Work item – Only one span belongs in the answer: the line holding "Screen dimensions: 1568x740" through the last line of the entries below, retyped exactly.

Dataset extract –
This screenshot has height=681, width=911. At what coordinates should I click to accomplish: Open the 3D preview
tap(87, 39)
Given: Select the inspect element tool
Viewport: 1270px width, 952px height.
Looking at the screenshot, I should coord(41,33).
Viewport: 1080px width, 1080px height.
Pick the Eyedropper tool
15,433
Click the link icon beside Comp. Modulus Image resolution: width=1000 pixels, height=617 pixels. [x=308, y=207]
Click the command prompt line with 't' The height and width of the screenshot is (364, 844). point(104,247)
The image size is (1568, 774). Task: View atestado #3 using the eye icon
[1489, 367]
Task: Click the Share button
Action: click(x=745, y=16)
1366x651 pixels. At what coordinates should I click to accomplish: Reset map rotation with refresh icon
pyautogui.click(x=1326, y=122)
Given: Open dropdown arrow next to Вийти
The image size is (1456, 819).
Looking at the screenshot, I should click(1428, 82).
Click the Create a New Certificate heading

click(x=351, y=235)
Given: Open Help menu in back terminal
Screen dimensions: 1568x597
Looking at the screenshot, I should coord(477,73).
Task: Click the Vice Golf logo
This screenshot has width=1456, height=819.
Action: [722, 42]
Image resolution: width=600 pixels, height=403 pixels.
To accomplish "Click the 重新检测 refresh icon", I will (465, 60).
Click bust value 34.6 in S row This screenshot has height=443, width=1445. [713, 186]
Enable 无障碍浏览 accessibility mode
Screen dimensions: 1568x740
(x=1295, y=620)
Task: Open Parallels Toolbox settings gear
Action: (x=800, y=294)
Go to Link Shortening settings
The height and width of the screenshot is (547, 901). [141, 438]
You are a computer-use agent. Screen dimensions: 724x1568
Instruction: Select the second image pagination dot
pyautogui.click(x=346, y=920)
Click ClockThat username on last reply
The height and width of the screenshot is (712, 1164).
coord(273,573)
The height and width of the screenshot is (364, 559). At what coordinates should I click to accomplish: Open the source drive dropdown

Answer to this problem –
Screen dimensions: 1568x740
(x=1295, y=620)
Task: Open Parallels Toolbox settings gear
Action: (x=800, y=294)
Go to Link Shortening settings
The height and width of the screenshot is (547, 901). [141, 438]
You are a computer-use agent. Screen dimensions: 724x1568
Instruction: Select the second image pagination dot
pyautogui.click(x=346, y=920)
Click ClockThat username on last reply
The height and width of the screenshot is (712, 1164).
coord(273,573)
The height and width of the screenshot is (364, 559). At what coordinates should I click to accomplish: Open the source drive dropdown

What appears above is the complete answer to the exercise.